▶ **Your objective**
Among the entries that follow, find the lines holding "agent" and say how many there are, with no other words.

▶ **Task inputs**
================================

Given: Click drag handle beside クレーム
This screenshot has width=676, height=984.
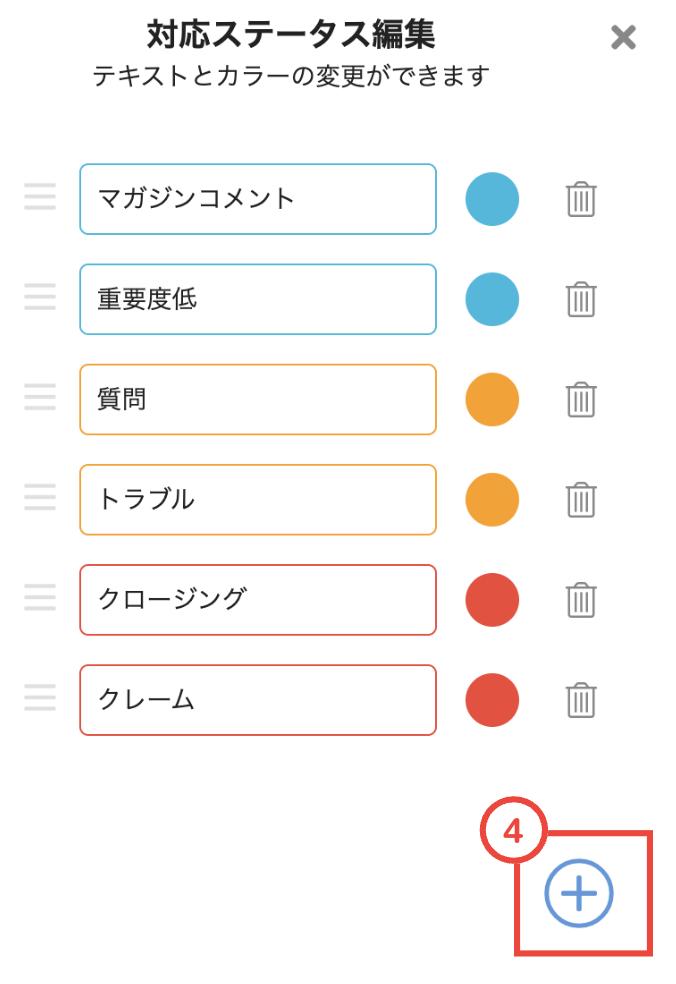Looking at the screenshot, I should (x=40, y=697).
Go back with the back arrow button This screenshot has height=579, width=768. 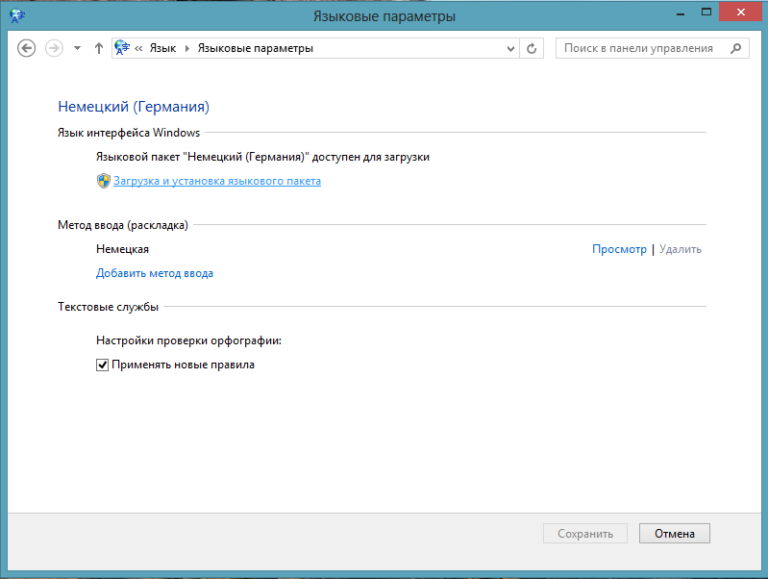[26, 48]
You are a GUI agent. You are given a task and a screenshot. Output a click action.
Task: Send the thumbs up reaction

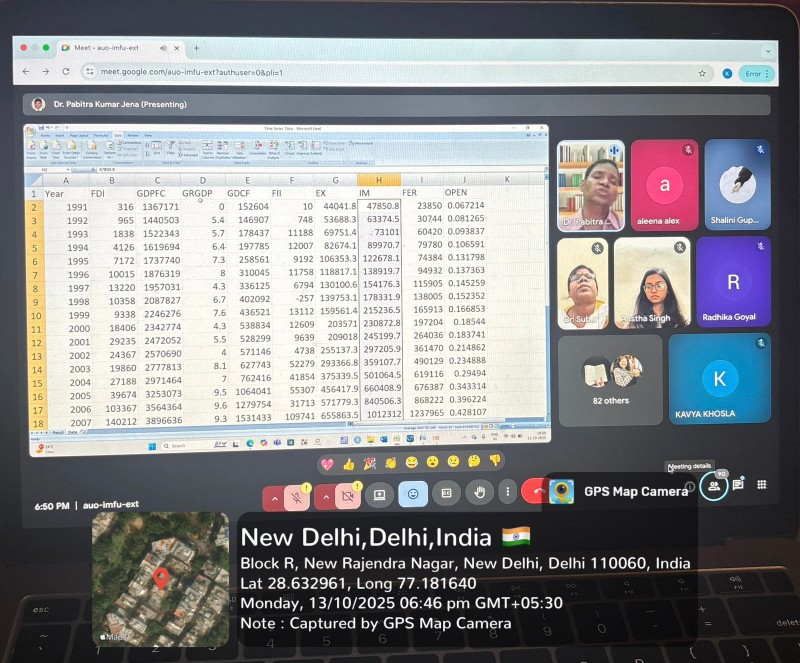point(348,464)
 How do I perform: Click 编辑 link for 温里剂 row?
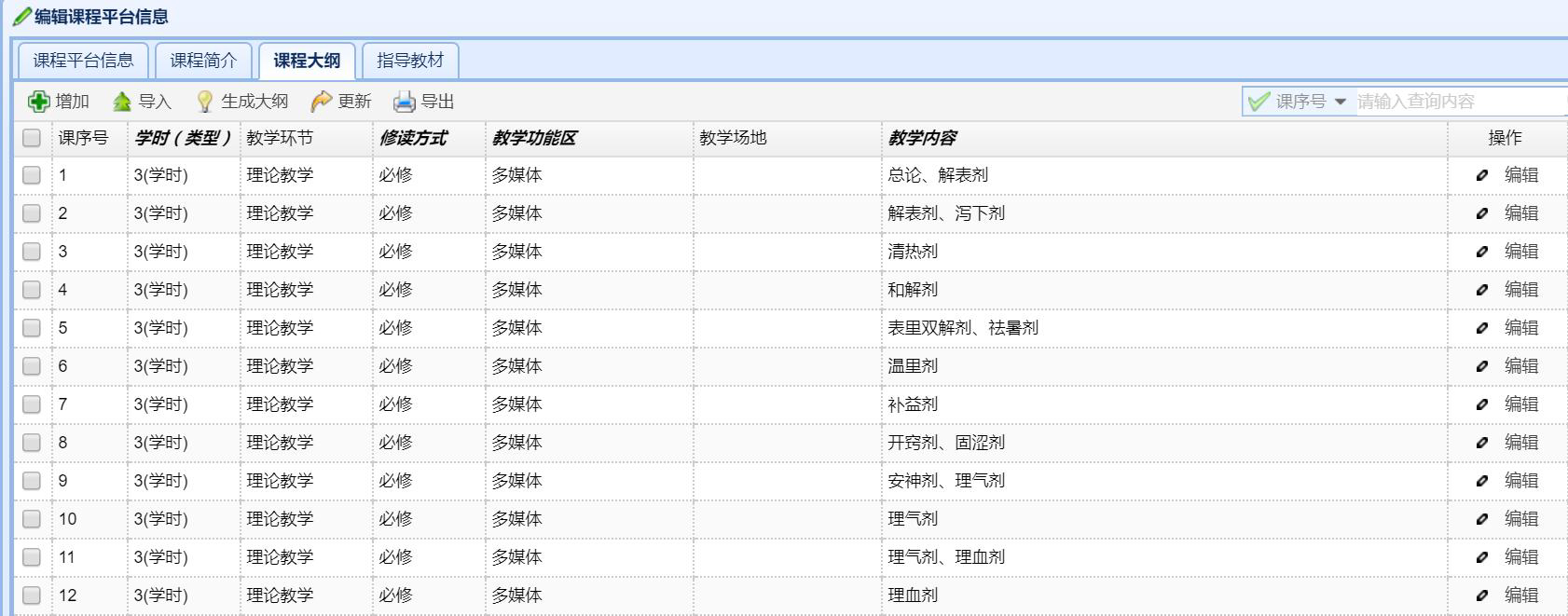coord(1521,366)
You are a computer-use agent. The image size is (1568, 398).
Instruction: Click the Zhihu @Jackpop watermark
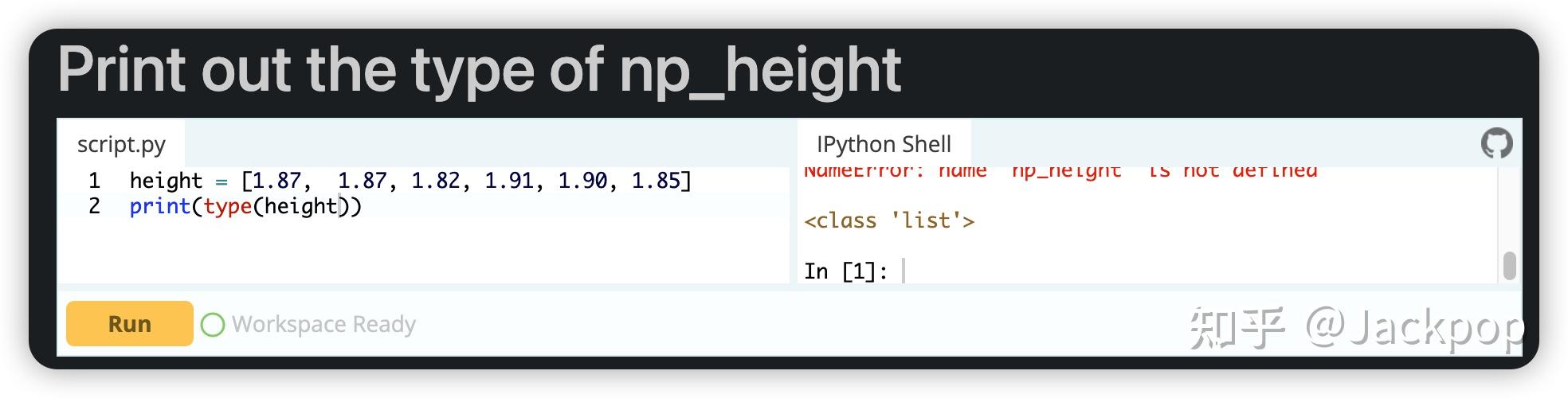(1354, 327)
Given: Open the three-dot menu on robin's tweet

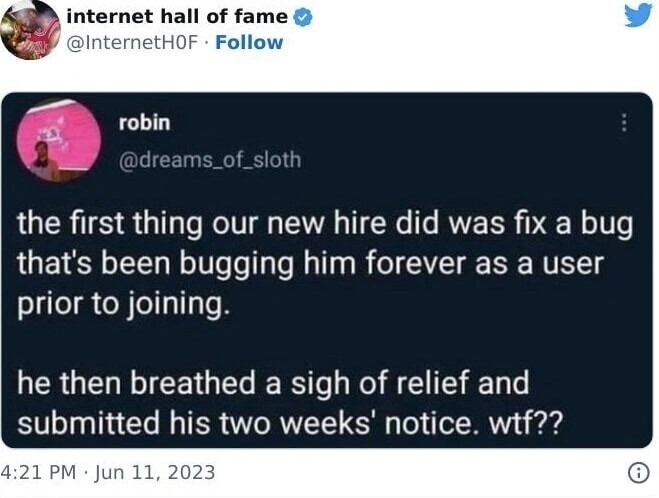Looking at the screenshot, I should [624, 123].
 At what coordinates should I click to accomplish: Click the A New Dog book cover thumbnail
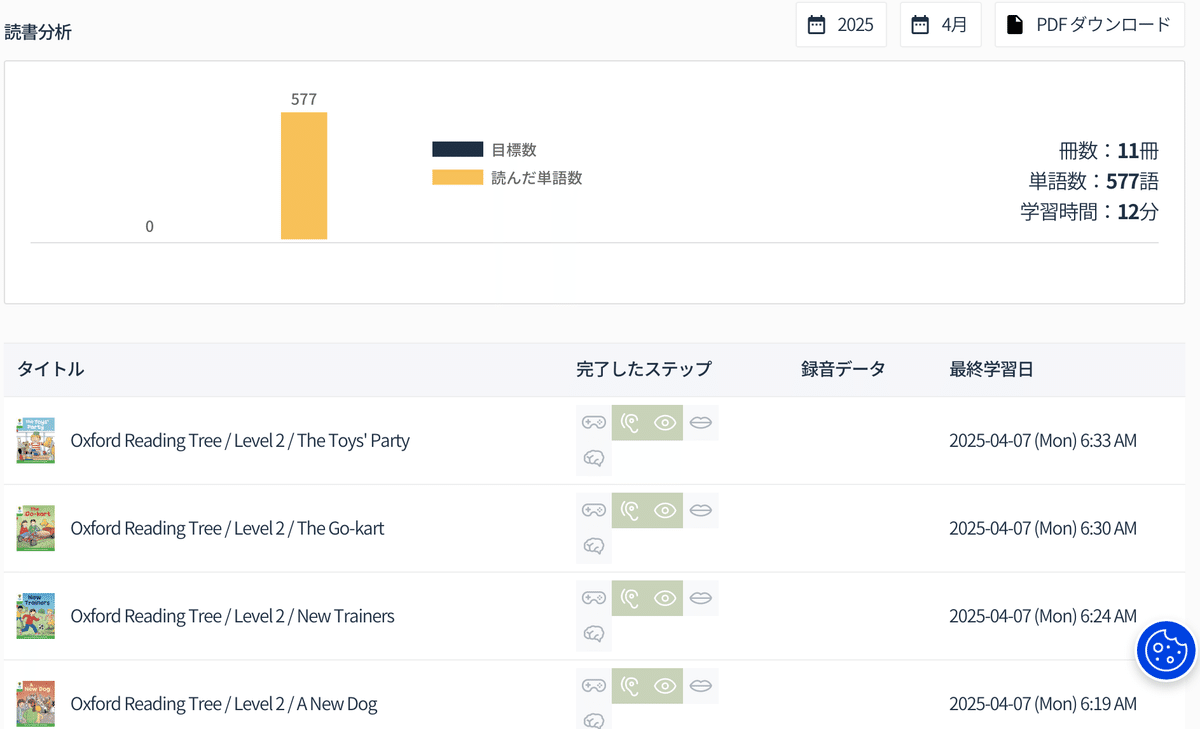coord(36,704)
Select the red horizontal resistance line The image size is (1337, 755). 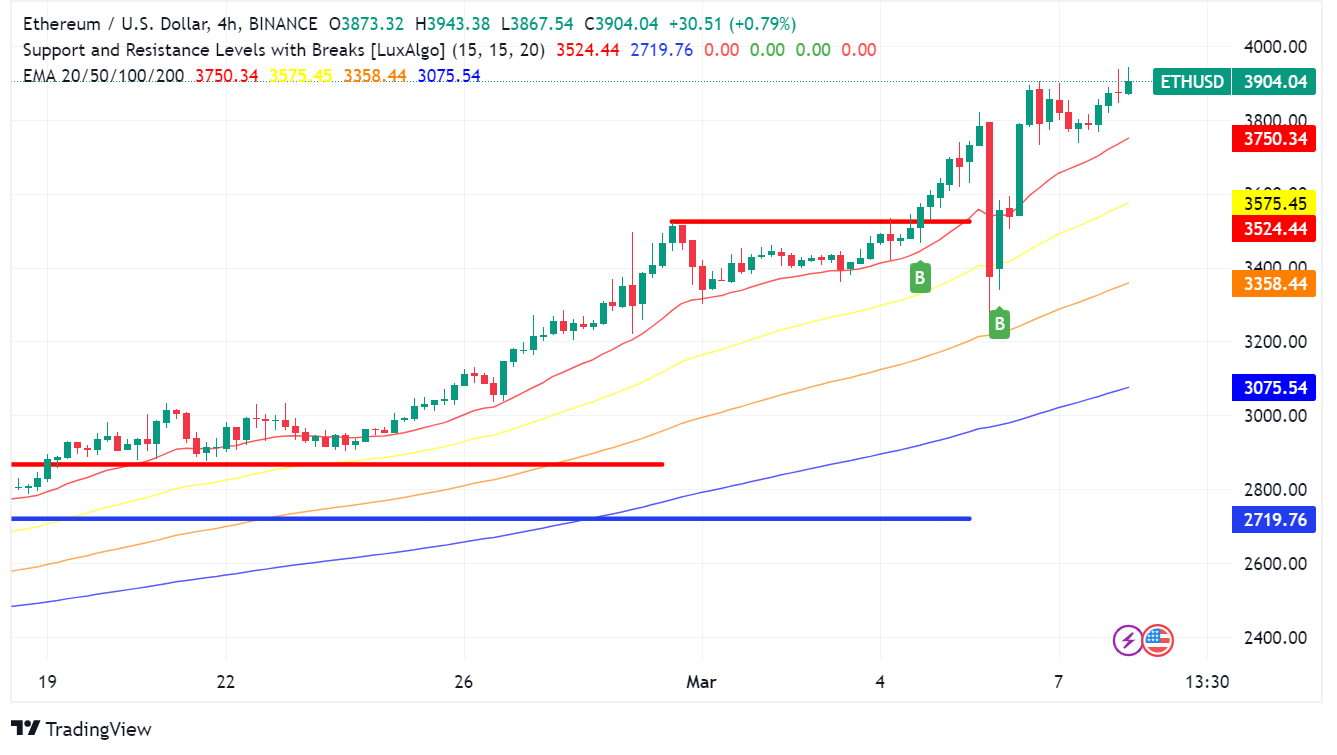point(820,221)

================================

▶ **Exercise response**
2